__ФРАГМЕНТ ТЕКСТА__.
Из дальних лет. Воспоминания. Том первый — страница 13 из 90

{9}. Наш век не производит больше этих цельных, сильных натур; прошлое столетие, напротив, вызвало их везде, даже там, где они не были нужны, где они не могли иначе развиться, как в уродство. В России люди, подвергнувшиеся влиянию этого мощного западного веяния, не вышли историческими людьми, а людьми оригинальными. Иностранцы — дома, иностранцы — в чужих краях, праздные зрители, испорченные для России западными предрассудками, для Запада — русскими привычками, они представляли какую-то умную ненужность и терялись в искусственной жизни, в чувственных наслаждениях и в нестерпимом эгоизме.

К этому кругу принадлежал в Москве, на первом плане, блестящий умом и богатством русский вельможа, европейский grand seigneur[28] и татарский князь Николай Борисович Юсупов. Около него была целая плеяда седых волокит и esprits forts[29].

__ВАШИ ЗАДАНИЯ__.
a) Ответьте по отрывку из воспоминаний на три вопроса, каждый с новой строки:
(i) Какими людьми, а не историческими, вышли в России те, кто подвергся влиянию западного веяния?
(ii) В каком городе Юсупов принадлежал к этому кругу?
(iii) Кто, согласно отрывку, окружал Юсупова?
b) Изложите короче абзац отрывка из воспоминаний, начинающийся словами «Наш век не производит больше», сохранив его главные мысли.
c) Допишите, пожалуйста, отрывок из воспоминаний дальше, начиная сразу после его последнего предложения.

__ИСХОДНЫЕ ДАННЫЕ__.
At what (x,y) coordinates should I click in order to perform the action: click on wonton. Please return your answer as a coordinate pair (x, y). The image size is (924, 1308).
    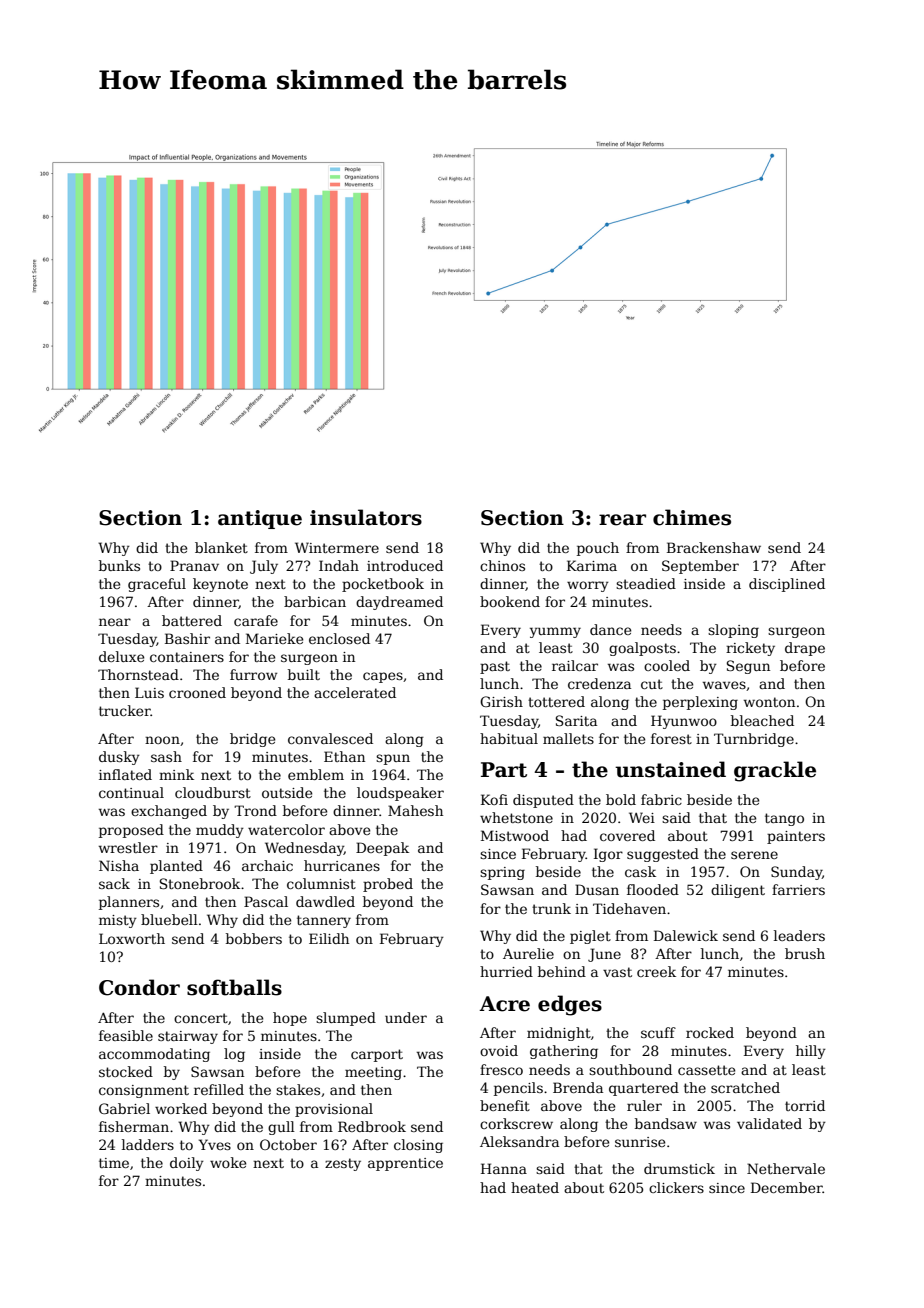
    Looking at the image, I should click on (769, 702).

__ОТВЕТЫ ПО ПОРЯДКУ__.
a)
(i) Оригинальными людьми.
(ii) В Москве.
(iii) Целая плеяда седых волокит и esprits forts.

b) Цельные, сильные натуры прошлое столетие порождало повсюду, а нынешний век их больше не производит. В России люди под влиянием западного веяния стали не историческими, а оригинальными людьми. Они были иностранцами и дома, и за границей: для России их испортили западные предрассудки, для Запада — русские привычки. Эти праздные зрители, «умная ненужность», терялись в искусственной жизни, чувственных наслаждениях и эгоизме.

c)
Иван Алексеевич по воспитанию, по гвардейской службе, по жизни и связям принадлежал к этому же кругу, но ему ни его нрав, ни его здоровье не позволяли вести до семидесяти лет ветреную жизнь, и он перешел в противоположную крайность. Он хотел устроить себе жизнь одинокую, в ней его ждала смертельная скука, тем более что он только для себя хотел ее устроить. Твердая воля превращалась в упрямые капризы, незанятые силы портили нрав, делая его тяжелым.

Людей он презирал откровенно, открыто — всех. Ни в каком случае он не рассчитывал ни на кого и ни к кому не обращался с значительной просьбой, — он и сам ни для кого ничего не делал. В сношениях с посторонними требовал одного — сохранения приличий; les apparances, les convenances[30] составляли его нравственную религию. Он многое прощал или, лучше сказать, пропускал сквозь пальцы, но нарушение форм и приличий выводило его из себя, и тут он становился без всякой терпимости, без малейшего снисхождения и сострадания. Он вперед был уверен, что всякий человек способен на все дурное, и если не делает, то или не имеет нужды или случай не подходит. В нарушении же форм он видел личную обиду, неуважение к нему или „мещанское воспитание“, которое, по его мнению, отлучало человека от всякого людского общества.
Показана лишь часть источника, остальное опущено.